England will have to contend with Italy, Uruguay and the feeling they’ve forgotten someone else like Costa Rica. In preparation for the stifling heat in Manaus, Italy have been training in a sauna at their Coverciano facility, and testing a formation that allows a floating trequartista to add water to the rocks at regular intervals while allowing the wide men plenty of space to fetch face cloths.

World Cup pedigree

Uruguay won the first World Cup in 1930 on home soil. Cynics suggest the hosts benefited from playing in their home environment, while the European teams saw their campaigns marred by shipwreck, scurvy and an obligation to grow beards and use nautical terminology. The Uruguayans’ other success came in 1950 when they rudely won the competition in Brazil, in a massive faux pas.
 
Italy tend to win the World Cup during periods of socio-economic crisis such as 1982 and 2006, so the nation’s record-high unemployment level will be a massive boost. Costa Rica have progressed through the group stage only once in their first finals in 1990, aided by the fact their opponents believed the players to be ballboys and often allowed them to shoot through the goalkeeper’s legs.
 
Although not much is made of it, England won the World Cup in 1966. 
 

Just in case you hadn't heard

Star players

If Luis Suarez can recover from a knee injury, then he will pose a threat to defences, arms and common decency alike. Uruguay also have Cristian ‘The Onion’ Rodriguez, so named because he begins to smell delicious when he sweats. The enigmatic Mario Balotelli is capable of leading Italy to glory but equally capable of eloping to Panama, setting up an effective shipping company or playing an intense oboe sonata, according to scouting reports.
 
England have been accused of being dependent on Wayne Rooney but detractors will have to concede that there’s a wealth of strong young players who will be able to carry his bags around in Brazil.
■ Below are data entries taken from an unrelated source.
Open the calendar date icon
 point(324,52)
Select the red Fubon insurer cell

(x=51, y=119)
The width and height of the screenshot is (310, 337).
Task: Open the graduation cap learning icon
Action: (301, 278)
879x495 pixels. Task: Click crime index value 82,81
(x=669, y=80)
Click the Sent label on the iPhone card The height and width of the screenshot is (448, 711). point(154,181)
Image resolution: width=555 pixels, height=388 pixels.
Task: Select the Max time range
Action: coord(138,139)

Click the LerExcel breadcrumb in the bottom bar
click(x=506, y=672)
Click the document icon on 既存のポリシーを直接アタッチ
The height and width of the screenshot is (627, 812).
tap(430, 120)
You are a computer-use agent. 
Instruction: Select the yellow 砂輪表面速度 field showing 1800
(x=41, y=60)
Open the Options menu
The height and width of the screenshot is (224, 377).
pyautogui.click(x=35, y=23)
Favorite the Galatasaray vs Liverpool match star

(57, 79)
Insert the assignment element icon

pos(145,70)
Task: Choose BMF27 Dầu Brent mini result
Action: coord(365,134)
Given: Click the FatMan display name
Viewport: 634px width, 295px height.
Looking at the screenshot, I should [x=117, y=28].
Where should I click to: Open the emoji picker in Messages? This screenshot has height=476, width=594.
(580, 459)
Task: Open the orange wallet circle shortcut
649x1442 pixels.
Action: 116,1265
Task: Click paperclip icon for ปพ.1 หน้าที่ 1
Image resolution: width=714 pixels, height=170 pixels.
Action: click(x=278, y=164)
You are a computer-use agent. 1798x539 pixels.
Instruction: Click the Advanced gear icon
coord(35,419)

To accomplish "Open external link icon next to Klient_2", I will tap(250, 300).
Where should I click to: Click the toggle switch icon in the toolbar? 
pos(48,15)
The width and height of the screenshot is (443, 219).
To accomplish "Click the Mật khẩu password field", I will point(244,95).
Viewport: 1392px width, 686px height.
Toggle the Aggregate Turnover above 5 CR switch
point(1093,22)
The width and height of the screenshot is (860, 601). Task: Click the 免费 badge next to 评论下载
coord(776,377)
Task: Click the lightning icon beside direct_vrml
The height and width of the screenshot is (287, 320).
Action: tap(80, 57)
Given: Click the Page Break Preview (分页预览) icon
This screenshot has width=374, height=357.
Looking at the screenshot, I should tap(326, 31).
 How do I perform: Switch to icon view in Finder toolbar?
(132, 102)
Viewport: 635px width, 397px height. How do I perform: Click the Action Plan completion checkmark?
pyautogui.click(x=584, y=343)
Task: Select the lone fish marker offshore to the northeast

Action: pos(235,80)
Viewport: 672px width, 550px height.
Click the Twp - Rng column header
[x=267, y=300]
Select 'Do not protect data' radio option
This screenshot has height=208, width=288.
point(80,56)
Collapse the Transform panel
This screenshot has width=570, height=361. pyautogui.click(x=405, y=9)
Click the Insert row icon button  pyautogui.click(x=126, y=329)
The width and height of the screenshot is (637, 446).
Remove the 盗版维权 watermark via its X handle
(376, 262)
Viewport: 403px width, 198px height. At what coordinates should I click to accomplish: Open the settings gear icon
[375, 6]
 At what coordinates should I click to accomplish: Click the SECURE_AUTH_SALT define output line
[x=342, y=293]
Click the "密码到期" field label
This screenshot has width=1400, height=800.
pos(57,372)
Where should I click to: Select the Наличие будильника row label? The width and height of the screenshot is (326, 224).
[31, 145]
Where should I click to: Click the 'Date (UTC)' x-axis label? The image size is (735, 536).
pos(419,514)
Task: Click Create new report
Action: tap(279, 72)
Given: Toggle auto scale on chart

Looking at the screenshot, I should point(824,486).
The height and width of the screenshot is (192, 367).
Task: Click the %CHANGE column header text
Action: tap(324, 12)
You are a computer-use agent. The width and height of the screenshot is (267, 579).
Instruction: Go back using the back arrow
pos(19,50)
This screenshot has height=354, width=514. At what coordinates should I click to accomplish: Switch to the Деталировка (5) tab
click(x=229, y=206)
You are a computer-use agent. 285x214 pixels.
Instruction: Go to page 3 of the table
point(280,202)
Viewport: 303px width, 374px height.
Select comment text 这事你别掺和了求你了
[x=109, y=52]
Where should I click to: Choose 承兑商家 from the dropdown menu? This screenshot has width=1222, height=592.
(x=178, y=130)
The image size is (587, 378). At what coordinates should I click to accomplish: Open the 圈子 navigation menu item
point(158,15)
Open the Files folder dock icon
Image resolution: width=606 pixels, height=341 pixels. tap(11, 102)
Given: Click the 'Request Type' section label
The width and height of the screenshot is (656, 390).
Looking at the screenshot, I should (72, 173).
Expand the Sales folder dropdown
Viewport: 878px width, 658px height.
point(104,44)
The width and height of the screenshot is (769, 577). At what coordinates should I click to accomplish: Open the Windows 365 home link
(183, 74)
Costa Rica’s man to watch is Joel Campbell, who will try and play his way into Arsenal’s first team for next season by impressing against England, or injuring Arsenal’s existing first-team players.

Kit watch

Uruguay will wear their distinctive sky blue, which renders them more or less invisible should they take to the air. Italy will play in a much deeper blue, which makes them tough to spot in an azure ocean. Many England players will be forced to wear the cheaper £60 replica shirt, after an unnamed member of the England squad flogged the official £90 match kits for £70 a pop on a market stall on Miami Beach. Costa Rica will don a handsome red and blue outfit, as is their wont.
 

"Mine says 'WE 8 SCOTLAND' on the back, what about yours...?"

Did you know?

The term ‘Group of Death’ was first coined in the 1970 World Cup when England, Brazil, Czechoslovakia and Romania were drawn together. In those days it was the custom to decide drawn games with a round of Russian roulette.